[Stored records]

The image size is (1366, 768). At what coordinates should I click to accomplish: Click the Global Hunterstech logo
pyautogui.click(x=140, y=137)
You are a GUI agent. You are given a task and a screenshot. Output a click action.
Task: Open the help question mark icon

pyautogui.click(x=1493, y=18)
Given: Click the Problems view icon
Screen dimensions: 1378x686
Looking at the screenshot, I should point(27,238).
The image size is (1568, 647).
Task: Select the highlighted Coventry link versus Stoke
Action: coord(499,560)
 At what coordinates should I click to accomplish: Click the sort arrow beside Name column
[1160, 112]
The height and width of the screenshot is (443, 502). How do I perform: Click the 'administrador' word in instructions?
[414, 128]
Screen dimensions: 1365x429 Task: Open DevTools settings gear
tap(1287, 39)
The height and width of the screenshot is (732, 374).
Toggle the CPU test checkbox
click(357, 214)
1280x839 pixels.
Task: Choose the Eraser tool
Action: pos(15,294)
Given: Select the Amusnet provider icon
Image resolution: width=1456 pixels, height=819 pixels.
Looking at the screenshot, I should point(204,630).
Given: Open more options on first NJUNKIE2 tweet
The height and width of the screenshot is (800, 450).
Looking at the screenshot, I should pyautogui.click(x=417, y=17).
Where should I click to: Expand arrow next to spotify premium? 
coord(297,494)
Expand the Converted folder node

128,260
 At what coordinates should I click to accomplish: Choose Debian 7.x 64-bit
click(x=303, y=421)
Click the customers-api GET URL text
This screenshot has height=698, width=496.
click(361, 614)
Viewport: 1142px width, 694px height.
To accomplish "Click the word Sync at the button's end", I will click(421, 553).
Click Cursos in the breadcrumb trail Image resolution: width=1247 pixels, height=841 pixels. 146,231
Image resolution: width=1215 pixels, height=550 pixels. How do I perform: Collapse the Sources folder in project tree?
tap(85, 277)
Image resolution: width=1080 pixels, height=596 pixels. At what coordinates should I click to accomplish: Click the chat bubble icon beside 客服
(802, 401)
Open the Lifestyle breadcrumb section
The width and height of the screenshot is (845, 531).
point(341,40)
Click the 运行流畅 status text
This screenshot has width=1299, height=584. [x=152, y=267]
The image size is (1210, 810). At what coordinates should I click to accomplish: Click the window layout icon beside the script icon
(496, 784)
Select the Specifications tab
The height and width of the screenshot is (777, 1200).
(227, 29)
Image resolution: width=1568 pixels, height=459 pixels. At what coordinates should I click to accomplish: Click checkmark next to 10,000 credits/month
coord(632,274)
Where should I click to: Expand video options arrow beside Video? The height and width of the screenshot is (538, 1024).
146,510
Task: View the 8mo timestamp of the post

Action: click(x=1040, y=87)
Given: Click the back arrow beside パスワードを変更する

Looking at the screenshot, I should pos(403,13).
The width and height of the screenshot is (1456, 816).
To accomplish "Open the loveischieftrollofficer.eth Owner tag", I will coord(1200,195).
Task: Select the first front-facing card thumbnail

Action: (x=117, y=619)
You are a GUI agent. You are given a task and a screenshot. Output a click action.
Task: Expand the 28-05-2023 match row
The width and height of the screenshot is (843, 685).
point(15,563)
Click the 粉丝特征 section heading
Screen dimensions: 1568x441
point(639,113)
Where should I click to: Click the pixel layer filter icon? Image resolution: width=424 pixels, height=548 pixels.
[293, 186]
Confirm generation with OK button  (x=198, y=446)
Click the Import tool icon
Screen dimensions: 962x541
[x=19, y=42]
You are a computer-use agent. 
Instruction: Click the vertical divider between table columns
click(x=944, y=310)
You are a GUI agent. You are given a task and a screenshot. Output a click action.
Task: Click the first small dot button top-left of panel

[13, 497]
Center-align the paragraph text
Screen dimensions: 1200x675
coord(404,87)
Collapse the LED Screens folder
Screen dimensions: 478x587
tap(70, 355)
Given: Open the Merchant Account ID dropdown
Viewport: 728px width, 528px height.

(Assignment) Copy out all of the records shown above exactly.

(Answer area)
The image size is (1366, 768). At what coordinates should I click to accomplish: Click the Global Hunterstech logo
pyautogui.click(x=140, y=137)
You are a GUI agent. You are given a task and a screenshot. Output a click action.
Task: Open the help question mark icon

pyautogui.click(x=1493, y=18)
Given: Click the Problems view icon
Screen dimensions: 1378x686
Looking at the screenshot, I should point(27,238).
The image size is (1568, 647).
Task: Select the highlighted Coventry link versus Stoke
Action: coord(499,560)
 At what coordinates should I click to accomplish: Click the sort arrow beside Name column
[1160, 112]
The height and width of the screenshot is (443, 502). How do I perform: Click the 'administrador' word in instructions?
[414, 128]
Screen dimensions: 1365x429 Task: Open DevTools settings gear
tap(1287, 39)
The height and width of the screenshot is (732, 374).
Toggle the CPU test checkbox
click(357, 214)
1280x839 pixels.
Task: Choose the Eraser tool
Action: pos(15,294)
Given: Select the Amusnet provider icon
Image resolution: width=1456 pixels, height=819 pixels.
Looking at the screenshot, I should point(204,630).
Given: Open more options on first NJUNKIE2 tweet
The height and width of the screenshot is (800, 450).
Looking at the screenshot, I should pyautogui.click(x=417, y=17).
Where should I click to: Expand arrow next to spotify premium? 
coord(297,494)
Expand the Converted folder node

128,260
 At what coordinates should I click to accomplish: Choose Debian 7.x 64-bit
click(x=303, y=421)
Click the customers-api GET URL text
This screenshot has height=698, width=496.
click(361, 614)
Viewport: 1142px width, 694px height.
To accomplish "Click the word Sync at the button's end", I will click(421, 553).
Click Cursos in the breadcrumb trail Image resolution: width=1247 pixels, height=841 pixels. 146,231
Image resolution: width=1215 pixels, height=550 pixels. How do I perform: Collapse the Sources folder in project tree?
tap(85, 277)
Image resolution: width=1080 pixels, height=596 pixels. At what coordinates should I click to accomplish: Click the chat bubble icon beside 客服
(802, 401)
Open the Lifestyle breadcrumb section
The width and height of the screenshot is (845, 531).
point(341,40)
Click the 运行流畅 status text
This screenshot has width=1299, height=584. [x=152, y=267]
The image size is (1210, 810). At what coordinates should I click to accomplish: Click the window layout icon beside the script icon
(496, 784)
Select the Specifications tab
The height and width of the screenshot is (777, 1200).
(227, 29)
Image resolution: width=1568 pixels, height=459 pixels. At what coordinates should I click to accomplish: Click checkmark next to 10,000 credits/month
coord(632,274)
Where should I click to: Expand video options arrow beside Video? The height and width of the screenshot is (538, 1024).
146,510
Task: View the 8mo timestamp of the post

Action: click(x=1040, y=87)
Given: Click the back arrow beside パスワードを変更する

Looking at the screenshot, I should pos(403,13).
The width and height of the screenshot is (1456, 816).
To accomplish "Open the loveischieftrollofficer.eth Owner tag", I will coord(1200,195).
Task: Select the first front-facing card thumbnail

Action: (x=117, y=619)
You are a GUI agent. You are given a task and a screenshot. Output a click action.
Task: Expand the 28-05-2023 match row
The width and height of the screenshot is (843, 685).
point(15,563)
Click the 粉丝特征 section heading
Screen dimensions: 1568x441
point(639,113)
Where should I click to: Click the pixel layer filter icon? Image resolution: width=424 pixels, height=548 pixels.
[293, 186]
Confirm generation with OK button  (x=198, y=446)
Click the Import tool icon
Screen dimensions: 962x541
[x=19, y=42]
You are a computer-use agent. 
Instruction: Click the vertical divider between table columns
click(x=944, y=310)
You are a GUI agent. You are given a task and a screenshot. Output a click action.
Task: Click the first small dot button top-left of panel

[13, 497]
Center-align the paragraph text
Screen dimensions: 1200x675
coord(404,87)
Collapse the LED Screens folder
Screen dimensions: 478x587
tap(70, 355)
Given: Open the Merchant Account ID dropdown
Viewport: 728px width, 528px height.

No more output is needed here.